A worthy goal is for companies to consider the eBusiness aspect of all applicable business strategic, tactical and operational decisions as they are formulated and executed.

How to Integrate eBusiness into Your Business Plan

eBusiness strategy must be integrated into a company’s overall business strategy to be effective. To do so, for each element of business strategy, consider the following:

  • What activities do we conduct with trading partners that could be done electronically? (These are the “processes” described in the eBusiness fundamentals section below.)
  • What information is exchanged to support each process? (“messages”)
  • What things must be identified in messages and how are they identified? (“identifiers”)
  • How will messages be exchanged between your company and your trading partners? (“transport and routing”)
  • What data might your trading partners consider their own, requiring consideration of an agreement between your company and theirs? (“data privacy, security and ownership”)

The conversation above might be a meeting or series of meetings between key members of the executive staff (e.g., chief executive officer, chief operating officer, chief marketing officer) and the leadership in finance and IT. This team can then prioritize these processes based on the company’s overall business strategy. (That is, asking “Which are the most important processes for us to streamline and improve?”) Prioritization might depend on a specific customer relationship, a competitive field your business is in, or steps you want to take to maximize resources and efficiencies within your company and increase your competitive position.

For those priority processes, companies can then develop a plan for implementation. A key question will be whether there are existing standards and/or guidelines that apply to the process (see below), or if such standards still need to be developed to enable electronic communication.
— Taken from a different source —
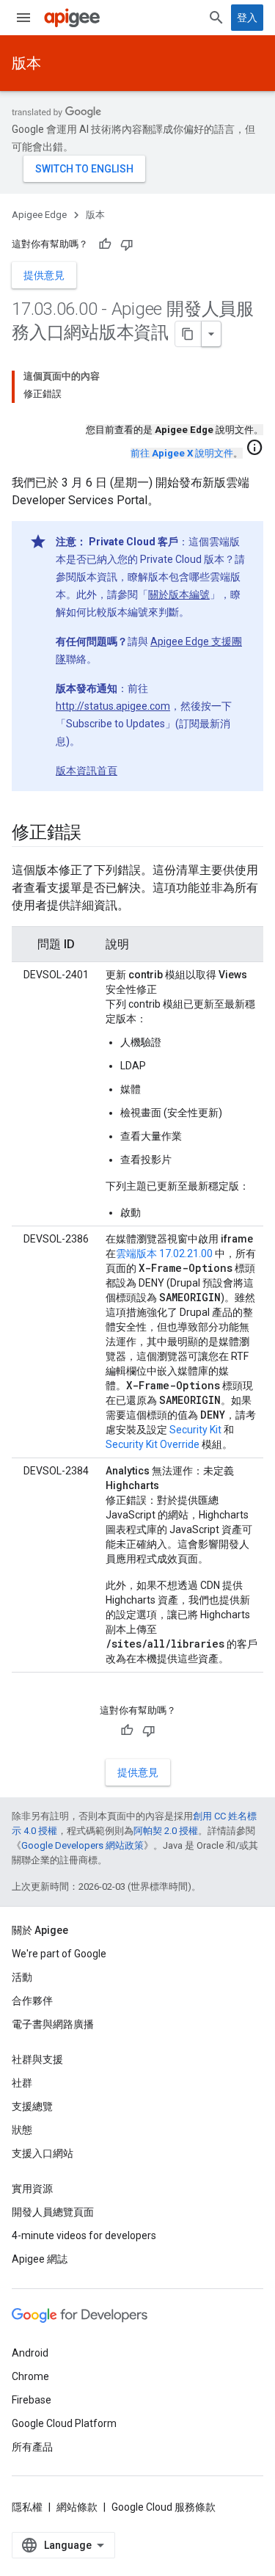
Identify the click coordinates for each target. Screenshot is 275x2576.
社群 (22, 2083)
Key Resources: As you develop implementation plans, take full advantage of the resources that AgGateway and others make available to you. These include but are by no means limited to:

  • AgGateway: As a non-profit, collaborative organization, AgGateway is focused on helping ag companies implement eBusiness practices. Feel free to run your “priority list” of eBusiness projects by the staff to determine the status of standards and guidelines for that process, and to help formulate next steps. Take advantage of the open working group meetings –  including those held at the Mid-Year Meeting and Annual Conference – to determine how to move projects forward that are key to your eBusiness priorities.
  • AGIIS: As noted later in this paper, AgGateway provides an identifier directory service called the Agriculture Industry Identification System (AGIIS). AGIIS provides identifiers and associated attributes for businesses, consumers and locations; identifiers and associated attributes for seed license agreements; and identifiers and associated attributes for some products/logistics units.
  • AgGateway Enabling Services: For companies that need more extensive assistance in getting eBusiness projects started, AgGateway offers expert assistance on a fee basis. Again, you can meet with staff to review and evaluate your needs for the best outcome.